[Start of Attachment]

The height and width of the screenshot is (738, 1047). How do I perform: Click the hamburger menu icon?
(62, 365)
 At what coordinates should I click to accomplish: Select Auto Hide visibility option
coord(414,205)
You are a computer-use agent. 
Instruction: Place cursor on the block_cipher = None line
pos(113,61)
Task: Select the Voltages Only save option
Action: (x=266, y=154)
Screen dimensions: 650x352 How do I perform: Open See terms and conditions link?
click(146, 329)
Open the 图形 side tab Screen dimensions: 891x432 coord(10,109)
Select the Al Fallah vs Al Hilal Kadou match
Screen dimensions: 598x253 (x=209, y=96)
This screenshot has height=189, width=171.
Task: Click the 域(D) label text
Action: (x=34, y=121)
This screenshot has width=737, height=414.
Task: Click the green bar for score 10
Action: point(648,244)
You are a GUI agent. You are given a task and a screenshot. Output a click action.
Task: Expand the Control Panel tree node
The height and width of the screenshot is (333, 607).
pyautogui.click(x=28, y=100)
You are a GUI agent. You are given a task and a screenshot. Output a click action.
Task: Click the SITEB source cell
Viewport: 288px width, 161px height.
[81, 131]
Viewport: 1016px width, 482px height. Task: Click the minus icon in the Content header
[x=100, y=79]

[End of Attachment]

● ASSIGNED TASK: Only the lines from the one with "Instruction: Place cursor" through the final line above should be repeated, each exactly as written.

● ANSWER BOX:
Instruction: Place cursor on the block_cipher = None line
pos(113,61)
Task: Select the Voltages Only save option
Action: (x=266, y=154)
Screen dimensions: 650x352 How do I perform: Open See terms and conditions link?
click(146, 329)
Open the 图形 side tab Screen dimensions: 891x432 coord(10,109)
Select the Al Fallah vs Al Hilal Kadou match
Screen dimensions: 598x253 (x=209, y=96)
This screenshot has height=189, width=171.
Task: Click the 域(D) label text
Action: (x=34, y=121)
This screenshot has width=737, height=414.
Task: Click the green bar for score 10
Action: point(648,244)
You are a GUI agent. You are given a task and a screenshot. Output a click action.
Task: Expand the Control Panel tree node
The height and width of the screenshot is (333, 607).
pyautogui.click(x=28, y=100)
You are a GUI agent. You are given a task and a screenshot. Output a click action.
Task: Click the SITEB source cell
Viewport: 288px width, 161px height.
[81, 131]
Viewport: 1016px width, 482px height. Task: Click the minus icon in the Content header
[x=100, y=79]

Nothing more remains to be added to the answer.